Ciclo alegórico, espelho planetário, branco portal de ativação, na lua o coelho dos ascetas respira no ritmo dos calendários maias, avista todas as construções e ruínas, dorme na cratera elevada. O sol nasce no canto do céu e logo o céu inteiro é um mar laranja, ondas nuvens, estradas rios, estamos afogados nos ecos dos nossos corpos, dos outros corpos, dos que nem sabemos a existência.

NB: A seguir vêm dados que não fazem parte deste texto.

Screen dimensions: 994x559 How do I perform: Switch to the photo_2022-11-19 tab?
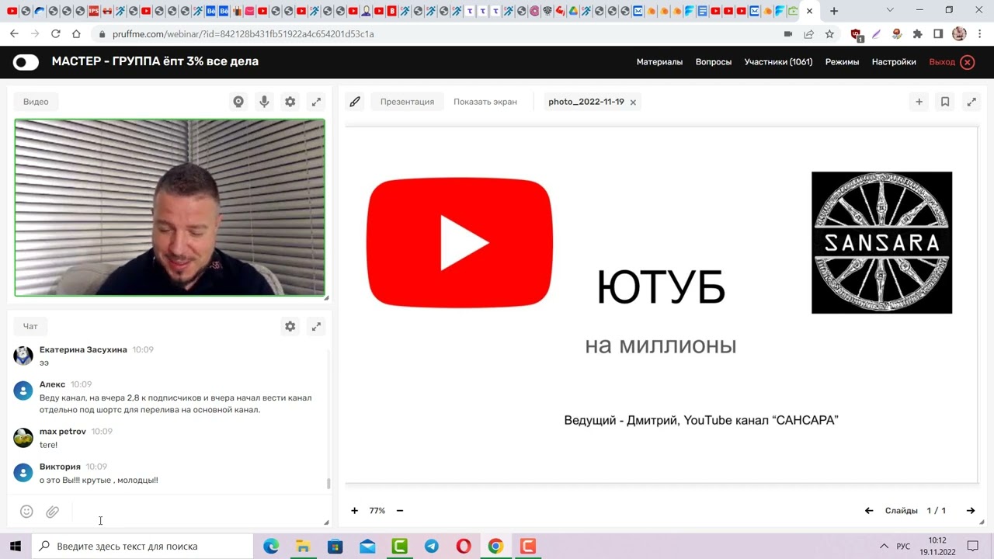tap(586, 102)
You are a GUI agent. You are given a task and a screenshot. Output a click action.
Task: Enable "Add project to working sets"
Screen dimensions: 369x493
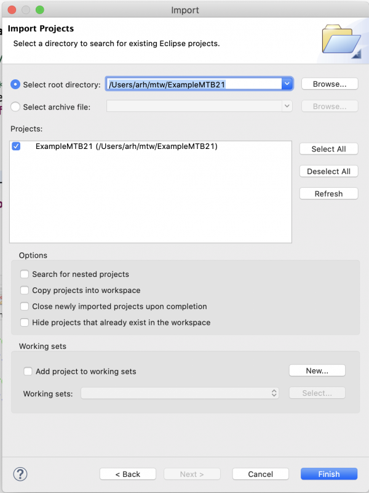[x=28, y=371]
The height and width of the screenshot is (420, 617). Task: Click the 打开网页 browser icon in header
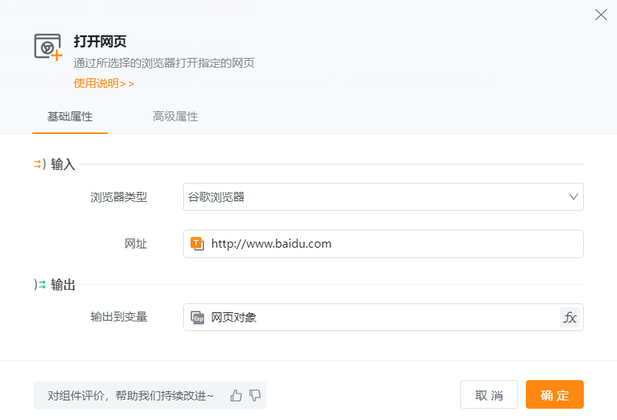pos(47,47)
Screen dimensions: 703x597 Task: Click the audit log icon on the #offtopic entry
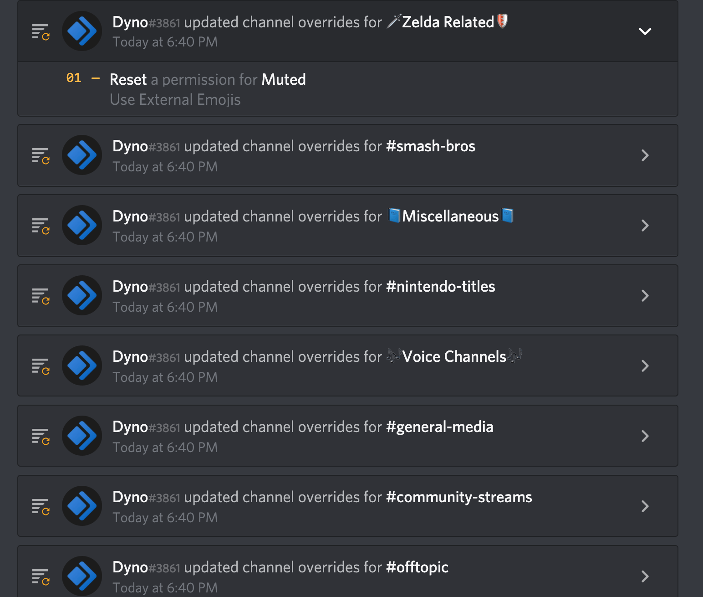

Conexão líquida, orgânica, perceptiva, invisível fluxo por onde tudo passa e nada se mantém intacto — do início ao fim — as calopsitas atravessam os espaços, gritam alguma coisa e somem — estratégias amplificadoras de silêncios — as cascas de ovo, perfuradas, igualam-se aos abismos.

 

 

 

VI

 

Deus afia a espada no dorso do esquálido firmamento e abre um buraco vermelho no céu, primeiro caem as cabeças dos justos, depois cai Ícaro e suas asas são negras vertigens — o desassossego do anjo que grita como asno enquanto avista o buraco azul no centro da terra, onde as sombras agarram-se às frestas esperando a morte de suas consciências, entre a lava e o dilúvio nenhuma árvore erguida, os olhos dos homens arregalados ou fechados para sempre.

 

 

 

 

 

 

SANGRE MATER

 

 

Nos rostos pasta d'água

nos olhos marcas negras

representam o início e o fim.

 

 

Palco italiano - Ato I

 

 

Mãe evoca o filho

com um rasgo de luz na boca

diz: 'perpetuai a nossa espécie!'

 

Luz dura nas têmporas do filho

com uma espada imponente na cintura

diz: 'jamais cometeria esse mal'.

 

 

(o olhar do filho segue as costas da mãe,

ela dirige-se à janela. o filho sai)

 

 

 

Campo de batalha - Ato II

 

 

Filho convoca o inimigo

com a arma afiada para o corte

diz: 'serei eu teu salvador?'.

 

O inimigo não clama piedade

mas com a mão agarrada à terra

diz: 'nenhum mal será minha redenção'.

 

 

(o filho degola o inimigo e beija-lhe a testa)

 

 

 

Palco italiano – Ato III

 

 

Pai evoca o filho

com desconfiança na farda e passos limpos

diz: 'seria tua mãe capaz de seguir as leis da traição?'.

 

O filho põe-se diante do pai

com sarcasmo na voz e a farda suja

diz: 'acredito na justiça'. 

 

 

(o pai dirige-se à janela e o filho sai)

 

 

 

Campo de batalha – Ato IV

 

 

A morte evoca o inimigo

para que ele seja instrumento da sua vontade

o inimigo convoca o filho

para que nas suas mãos ele pague por seus pecados

ao redor os cavalos agonizam

ao redor os corpos já não sabem a dor.

 

Inimigo diz:

 

'Diga-me tu, assassino do meu irmão,

onde quer que eu lhe beije?'.

 

Filho diz:

 

'Beije-me a testa e eu e teu irmão

nos encontraremos no mesmo lugar,

teria o meu assassino o nome de meu pai?!

Atenderia por Mephisto, a sombra que te persegue em silêncio?!'.

 

Inimigo diz:

 

Achas, que neste instante decisivo as tuas dúvidas serão sanadas?

Achas, que no auge do meu poder eu lhe concederia tal alívio?'.

 

Filho diz:

 

Ao contrário do teu irmão, eu clamarei piedade!

E eu, na tua posição, nem sequer perguntei o nome daquele corajoso homem!

Certamente não te importas com o meu, qualquer resquício de afeto seria um risco                  

para  o desfecho natural desta tragédia, não concordas?! Diga-me!'.

 

 

O arquétipo da morte consome o filho

mas antes o filho é consumido pelo sangue

mas antes o filho pensa pela última vez na mãe

e o inimigo não lhe beija a testa.

 

 

 

 

 

 

 

 

 

Camila Vardarac (Rio de Janeiro/RJ, 1987). Observadora por natureza, escritora por impulsão — pela necessidade (recorrente) de expressar-se em prosa e poesia. Voyeur da realidade e de suas representações, encontrou no cinema um meio de materializar suas ideias no continuum do espaço-tempo, desconstruindo-se em impressões. Publicou textos em sites e revistas eletrônicas como Cronópios, Triplov e Zunái.